CIA-Programme zum Stehlen von Anmeldedaten auch für Linux

WikiLeaks hat zwei Werkzeuge dokumentiert, mit denen die CIA Anmeldedaten von OpenSSH-Benutzern stiehlt, eines für MS-Windows, eines für Linux.

CIA

Offenbar benutzt der US-amerikanische Geheimdienst CIA routinemäßig zwei Werkzeuge, um Anmeldedaten von OpenSSH-Benutzern zu stehlen. Dies hat WikiLeaks jetzt aufgedeckt. Ein Skript namens BothanSpy wird unter MS Windows eingesetzt. Für Linux hat die Organisation ein Programm namens Gyrfalcon. Auch wenn die Dokumentation zu diesem Programm (PDF) schon von 2013 ist, ist zu vermuten, dass die CIA es weiter einsetzt und wahrscheinlich auch aktualisiert hat.

Bei den Werkzeugen handelt es sich aber nicht um Angriffe, die Sicherheitslücken in OpenSSH oder anderen Komponenten nutzen. Vielmehr müssen diese Programme manuell installiert werden. Das kann auf unterschiedlichen Wegen geschehen, unter anderem durch das Ausnutzen von anderen Sicherheitslücken, den heimlichen physischen Zugang zum System, Grenzkontrollen oder gar Beschlagnahmungen.

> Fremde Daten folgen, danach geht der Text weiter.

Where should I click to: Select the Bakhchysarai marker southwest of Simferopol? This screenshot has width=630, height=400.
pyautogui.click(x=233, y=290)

Die dokumentierte Vorgehensweise der CIA beginnt mit Maßnahmen, die darauf abzielen, keine Spuren zu hinterlassen. Das Spionagepaket selbst, das aus einem Programm und Bibliotheken besteht, wird in spezifischen Versionen für Red Hat Enterprise Linux, CentOS, Debian, Ubuntu und SUSE Linux Enterprise eingesetzt. Bei der Installation wird auch das Rootkit JQC/KitV installiert, das ebenfalls von der CIA entwickelt wurde. Auch über das Rootkit sind Informationen durchgesickert.

In der Konsequenz sollte jeder Nutzer darauf achten, dass sein System aktuell und sicher ist. Eine Erkennung einer Infektion ist laut einem Artikel auf linux.org schwierig. Denn die Skripte und Programme, die die CIA nutzt, seien bisher noch nicht gefunden worden, so dass keine Analyse möglich war. Es ist auch nicht bekannt, unter welchem Namen sie gespeichert werden, es scheint aber, als würde der Name bei jeder Installation geändert. Was bekannt ist, ist wenig. Die Software läuft im Hintergrund und sollte sich mit ps finden lassen. Ein verdächtiger Prozess kann mit kill beendet werden. Eine fehlende History-Datei der Shell kann ein Indiz sein. Das Rootkit zu entdecken könnte noch schwieriger sein, da solche Schadsoftware meist auch das Ergebnis von Systemaufrufen manipuliert, um einer Entdeckung zu entgehen.